千尋さんは1989年に「だるまのふるさと大門屋」の三女として生まれた。学校が終わると家には戻らず、同じ敷地内にある店で遊んでいた。
末っ子として家族や社員に可愛がられ、天真爛漫に育った千尋さんは小学校3年生の時に「これだ!」と思うものに出会う。
「遊園地でくじに当たったんですよ。当選者って名前を呼ばれて、前に出るじゃないですか。みんな祝ってくれるんですよね。拍手しながら「すごい、すごい」と。めちゃくちゃ気持ちよかったです。『もっとこういう経験をしたい!』と思いましたね」
まるで自分が主役になったような気持ちになった。この経験は千尋さんの心に深く刻み込まれた。
大学に通いながら続けたモデルの仕事
高校を卒業した後は、共立女子大学の国際学部へ入学。大学には海外が好きな人やモデルやキャビンアテンダントを目指す人たちが多かったため、性格の明るい千尋さんは水を得た魚のようにいきいきとした大学生活を送り始める。

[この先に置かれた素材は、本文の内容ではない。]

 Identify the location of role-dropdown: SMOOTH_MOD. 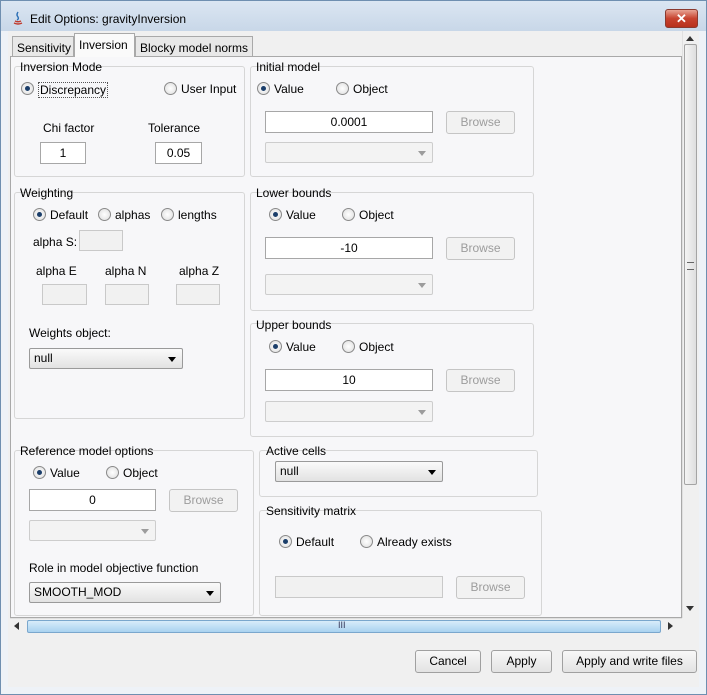
(125, 592).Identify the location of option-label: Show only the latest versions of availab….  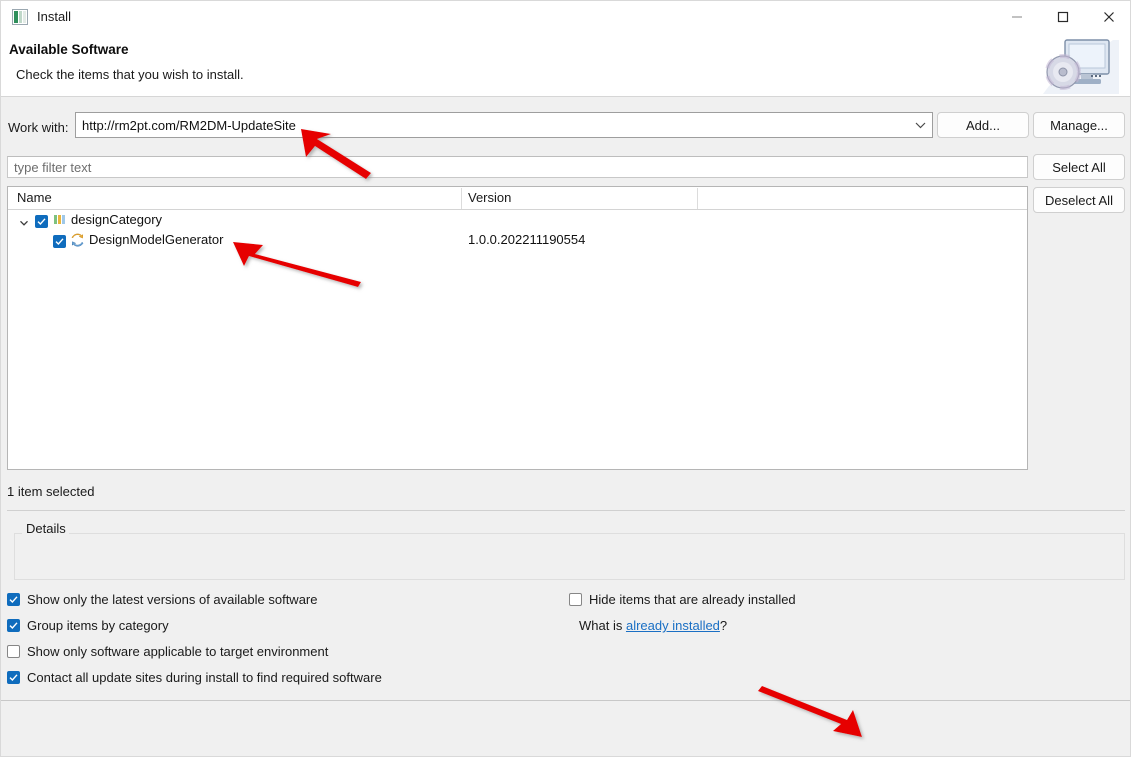
(172, 600).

表参道から原宿を歩いていた時に声をかけられたことがきっかけで、女性ファッション誌でモデルとしてデビュー。仕事関係の友人も増え、パリピ街道を走り出した。
日中は大学に通いながらモデルの仕事をこなす。夜は銀座や六本木のクラブに通った。一晩中お酒を飲み歩き、始発電車で帰宅する生活を送っていた。自宅と逆方向の電車に乗り、気づいたら千葉の山奥にいたこともあった。
ふと立ち止まったのは大学3年生の時だった。
「モデルでは1番になれないとわかりました。ファッションのコーディネートはもちろんメイクの仕方、利き顔、撮られ方、ダイエット、自分を売るためのルートなどを考えて活動をしていたのですが……。いくら努力しても最強の美人には叶わない。無理だなと思いました」
モデルでは一番になれない
自分らしさを発揮して、小学生の時に感じた主役になるにはどうしたらいいのか。千尋さんは考えを巡らせる。
キャビンアテンダントは? 熾烈な競争を勝ち抜かないといけない上に容姿や才能も必要だ。トップ層に食い込むのは難しそう。証券や金融の営業は? 成績で1位を取ったとしても継続できるかわからない。運の要素もある。結果を出し続けるのは厳しそう。
ひとりで壁打ちを続けた結果、思いついた。
「そうだ、だるまがある……」
だるま業界には若い職人も、女性も少ない。それに実家がだるま店だから技術も学びやすいはずだ。女性である自分が技術を身につければ目立つ。トップに立てるかもしれない――。新たな目標を見つけた千尋さんは、スパッと夜遊びをやめた。